Hoi An is a town of tailors. Their shops, lining every street, are filled with little women in flowing ao dai (the traditional dress over pantaloons that, aptly quipped, “covers everything, but hides nothing"), all ready to bat their lashes and convince you to order more than you intended. Every day, in shops all over town, the ao dai change colors: Sunday is pink, Monday white, Tuesday gray... Our tailor just shrugged when we asked the origin of the local tradition.
The choices for clothing here are overwhelming. There may well be a hundred or more tailors in and around town and every shop proudly displays the same styles in the same colors out front, none seeming to aspire higher than mid-tier catalog garb. How they all chose to make that particular apple green jacket with the hood and offset closure I do not know. A few of the popular "rack" styles are cute and very on trend. Others look like prom or bad bridesmaid dresses that would be more at home under fluorescent lights in a soulless department store basement. Looking only at the sidewalk showings, I wouldn’t have ordered a thing. Only the relative success stories of friends at home carried me inside.
There are three stores that advertise on billboards in the Danang airport and along the road leading into town: Yaly, Thu Thuy, and A-Dong Silk. The first two were most often recommended in our pre-trip research. A very stylish friend had told us about the shop Queen Margaret of Spain visited in 2002—if it’s good enough for an actual queen!—so we went first to Thu Thuy.
I had brought two items with me to guide the tailors: a favorite wrap shirt ruined in dry cleaning and my most flattering but now too big slacks. Thu Thuy had a fairly broad selection of fabrics and colors, with and without stretch, in patterns and solids. No perfect matches, but good choices. We had been warned that impostor fabrics are common and to ignore the labels on the fronts of the swatch books. The names stitched into the bolt edging seem to me more likely to be the real deal, but who knows.
I went back for a fitting on day two. Shirt: perfect copy. Pants: needed some adjustment, but close enough to order another, more casual pair. And another color of my favorite casual dress. And shift dress I had started to fantasize about—just in case round one went well.

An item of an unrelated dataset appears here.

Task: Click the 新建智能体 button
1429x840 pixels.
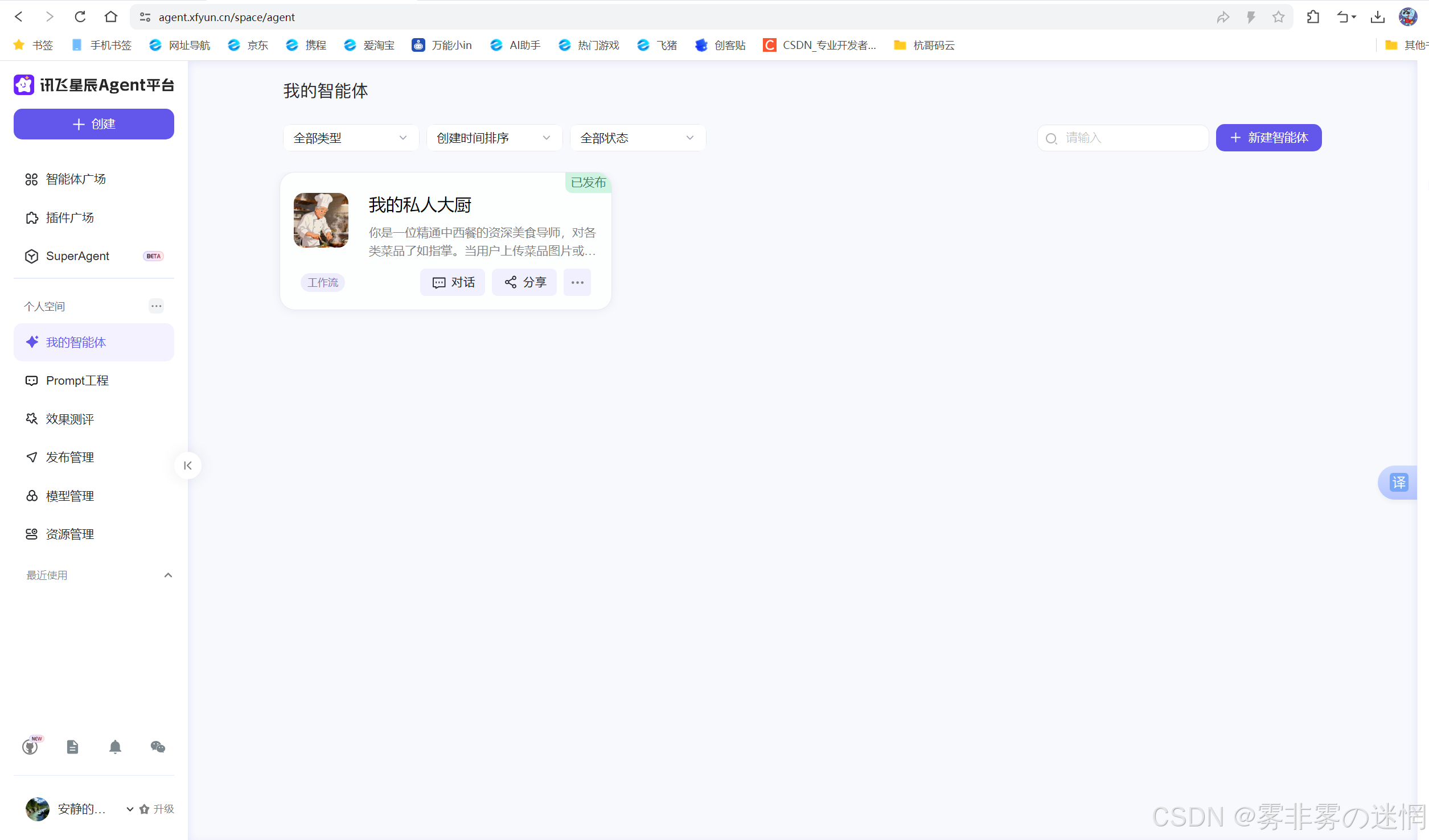Action: [x=1268, y=138]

Next fitting the evening of day two. A few finished items, a few with earlier fixes missing, and one disaster. The shift dress was a mess, completely unwearable, nothing like the pictures I had given them. Broken lines, the omission of key seams, etc. made us think they were trying to copy without understanding design fundamentals.They had to summon the tailor in person to figure out what to do about it. (Usually customer interaction is managed by people other than the ones doing the sewing.) Some of what they had done was fixable. A big part of the dress had to be scrapped completely. They were good sports about it though, some frustrated looks, but no argument. I still left expecting to write off the finished product. They continued to suggest that I should order more clothes though. I conceded that if they managed to get the shift dress perfect the next day—fat chance!—I would get another.
Morning of our last day: completely redone dress! Huge improvements! Very close. Enough that between the excitement and the reminder of my offhand agreement, I was back in the swatches, ordering another in a very different fabric. That second dress missed some of the changes we had made to the first. Do they copy before they fix? In this case, different is not bad. I like both versions.
I didn't negotiate the price at all. I don’t know whether you’re supposed to, but my salesgirl/fitter, Hai, knocked down the price for me a little on my second order. I picked the most expensive materials (which make up most of the cost), and my clothes ranged in price from $35 for the cotton wrap shirt to $150 for dress of Dolce & Gabbana wool with silk lining. Not cheap, but relative bargains for the quality and fit.
Meanwhile, to hedge our bets at Thu Thuy, Oren decided on day one to get a dress shirt made at Yaly. Their fabrics weren’t up to his usual standards, but were fully passable. (They had a drastically smaller selection of fabrics for women’s clothes; no stretch wools and only a handful of patterned wools other than pinstripes.) The fit was close on his second visit, very good on pickup. Using their most expensive cotton, his shirt came to $43 and turned out pretty well. At three times the price but with Borelli and Brioni fabrics, he still prefers his Hong Kong tailor (MyTailor.com).
We didn't get anything made at A-Dong Silk, but the mid-twenties Australian couple we met on the flight in had things made at all three of these shops and said they liked A-Dong the best, though it was by far the most expensive.
Here’s what I learned from all of this. If I was to do it again, for any nice items, I would bring an example of what I wanted to copy, or at least a close pattern. Bringing magazine photos of what you want will do in a pinch, just don't expect details like seam placement and finishing touches to come close. I don’t think they see a lot of designer apparel so they have trouble understanding or envisioning more advanced designs without seeing a concept applied. Being picky about fabric quality and usually having a particular look in mind, I would also bring my own fabric. The selection at Britex in San Francisco dwarfs all the shops in Hoi An combined. Even going in without these insights though, I’m so far happy with what I got, and the experience was mostly fun. Hopefully the satisfaction lasts.